Two way correction of valuation differentiation promotes the rotation of market style

Near the end of the year, some new phenomena appeared in the A-share market, and the performance of overvalued and undervalued sectors was very different. For a long time, the trend of financial stocks with dull performance has become increasingly active, bank stocks have risen, securities companies and insurance stocks have risen, real estate stocks have also ushered in a long-term rise, while some growth leaders of key positions of foreign capital and public funds have retreated, Contemporary Amperex Technology Co.Limited(300750) , Longi Green Energy Technology Co.Ltd(601012) have retreated from the high point.

What is the reason for this change?

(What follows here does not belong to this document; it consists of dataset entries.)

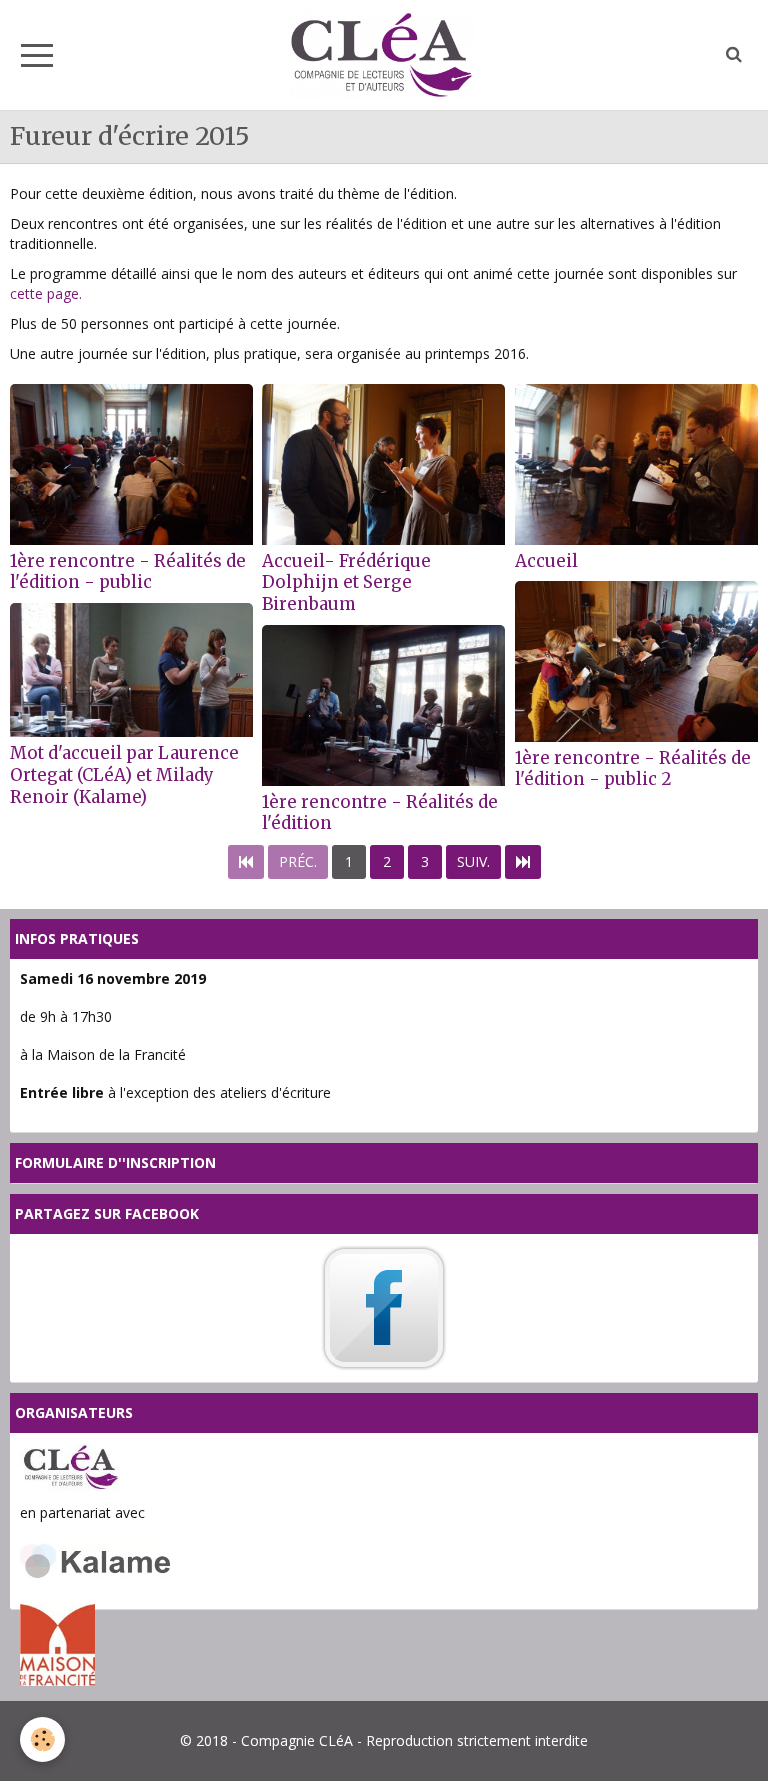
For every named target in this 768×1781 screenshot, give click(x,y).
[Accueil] (636, 464)
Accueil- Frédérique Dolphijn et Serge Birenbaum (346, 582)
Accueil (546, 560)
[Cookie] (42, 1739)
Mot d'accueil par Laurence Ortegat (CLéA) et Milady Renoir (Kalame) (124, 775)
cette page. (46, 293)
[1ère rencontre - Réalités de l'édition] (383, 705)
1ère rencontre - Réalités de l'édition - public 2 (633, 768)
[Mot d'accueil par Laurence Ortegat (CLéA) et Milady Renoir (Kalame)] (131, 670)
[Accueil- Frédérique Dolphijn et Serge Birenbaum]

Will there be style change in the market? The author believes that this trend is a natural correction after the differentiation of the market. Whether the style conversion can be realized in the future depends on many factors.

Since 2015, the valuation of traditional blue chip sectors has been declining, especially the overall valuation level of financial and real estate sectors is low. The P / E ratio and P / B ratio of the insurance sector are only 10 times and 1.33 times respectively, at a 10-year low. Institutions continue to sell all the way. In 2021, the proportion of insurance allocation in the mid-term report was only 0.88%. The allocation of bank shares also continued to decline. The proportion of mid-term report allocation in 2021 was only 4.51%, down 2.82 percentage points from the end of 2019. The valuation level of the banking sector also dropped to a 10-year low, with a P / E ratio and a P / B ratio of only 5.37 times and 0.64 times respectively.

On the other hand, after the continuous rise of “track stocks”, the valuation is getting higher and higher. In addition to the growth characteristics, “track stocks” also have cyclical characteristics.

The valuation contrast caused some changes in the market. In addition, the fund ranking war near the end of the year will also lead to asset allocation adjustment. It is worth mentioning that the proposed adjustment of the investor range of Shanghai and Shenzhen Stock connect has had a certain psychological impact on the market. Recently, the net inflow of funds to the North has slowed down, and even a small net outflow has occurred. To some extent, the policy tone of restricting external leverage will cause high-risk preference and periodic risk avoidance of funds.

Recently, many overseas investment banks issued reports, vigorously sing more Chinese assets and suggest over allocation of Chinese stocks. They expect that China’s macro policy will usher in an inflection point, which will be more relaxed and positive. Whether the market style will eventually change depends on many factors: first, whether the undervalued sector, especially the traditional blue chip sector, can benefit from active and loose macro policies, resulting in double improvement of performance and valuation. Second, whether the “track stocks” will have poor expectations. The “track stocks” sector still has growth potential in 2022, but whether its growth can meet market expectations is worthy of attention. Third, the focus of overseas capital inflows is still “track stocks”. Whether its future layout will change will also have an impact on market psychology.